More people of color are pulled over by Pearland police than white people, according to data from the Texas Commission on Law Enforcement. However, most of the people pulled over in Pearland are not residents, Spires said.
In Pearland in 2019, 38% of the people stopped by Pearland police officers were Black, while 22% were white. Out of Pearland residents pulled over in 2019, 42% were white and 30.55% were Black, which is closer to Pearland’s demographics, Spires said.
The Pearland Police Department started using a data-driven approach to focus efforts in areas with a lot of crime in 2016, Spires said. The department pulls over most people at the Hwy. 288 and Broadway Street intersection, where 10.8% of the crashes in the city occur, Spires said. The retail in the area brings a lot of non-residents, he said.
In Friendswood, the majority of the people stopped were white. However, traffic stops do not necessarily paint a complete picture, Friendswood officer Lisa Price said in an email.
“Census data, when used as a baseline of comparison, presents the challenge that it captures information related to city residents only,” Price said. “Thus, excluding individuals who may have come in contact with the Friendswood Police Department but live outside the city limits.”
Howard has asked for better transparency and implicit bias training in police departments. He is hopeful for change as he has seen the community respond, he said.
“If we are to be equal, we can’t beat our citizens in the street,” he said. “The ruthlessness, the arrogance of what the officers did [to Floyd] was undeniable... It shook the American conscience.”
Both Howard and Jones see a lot of changes coming from future generations. Jones’ nonprofit, the Smart Scholars Foundation, works with local youth.
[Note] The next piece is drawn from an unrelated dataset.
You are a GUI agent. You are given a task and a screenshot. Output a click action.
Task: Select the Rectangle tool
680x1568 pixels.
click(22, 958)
The Smart Scholars Foundation held another town hall June 30, allowing children to pose their own questions to Houston-area leaders.
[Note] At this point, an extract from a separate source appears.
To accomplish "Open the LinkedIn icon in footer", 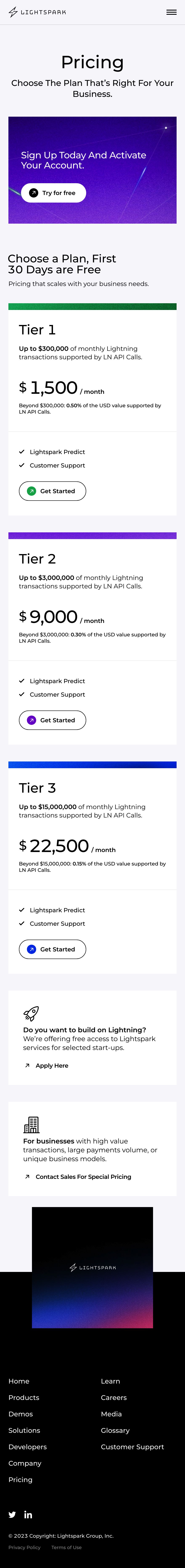I will (x=28, y=1515).
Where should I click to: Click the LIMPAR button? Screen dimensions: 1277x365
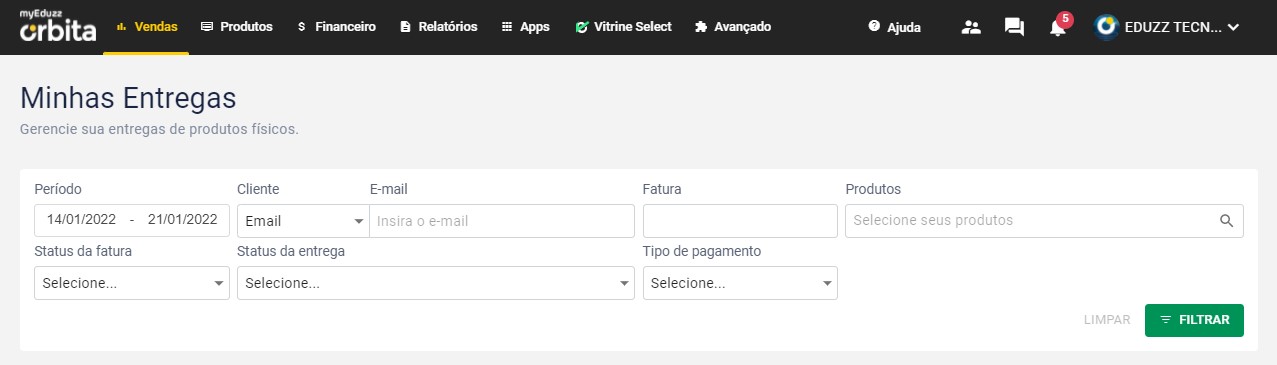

“[Adults] have to be very careful how we handle this,” Jones said. “If we are out fighting and destroying property, our kids are under that influence. But on the flip side, if they see us standing united as a nation and saying we will not be divided by this anymore, they will mimic that.”
If any change will come, it will require support from the public, police and elected officials, Jones said.
“It took the world to rise up with us. We didn’t rise up by ourselves this time. We had whites; we had Asians; we had Hispanics. We had every nation rise up with us this time and agree that enough is enough,” Jones said. “That within itself brought about the change, and that is what it is going to take. We need to pause a moment and look at that. We all finally came together.”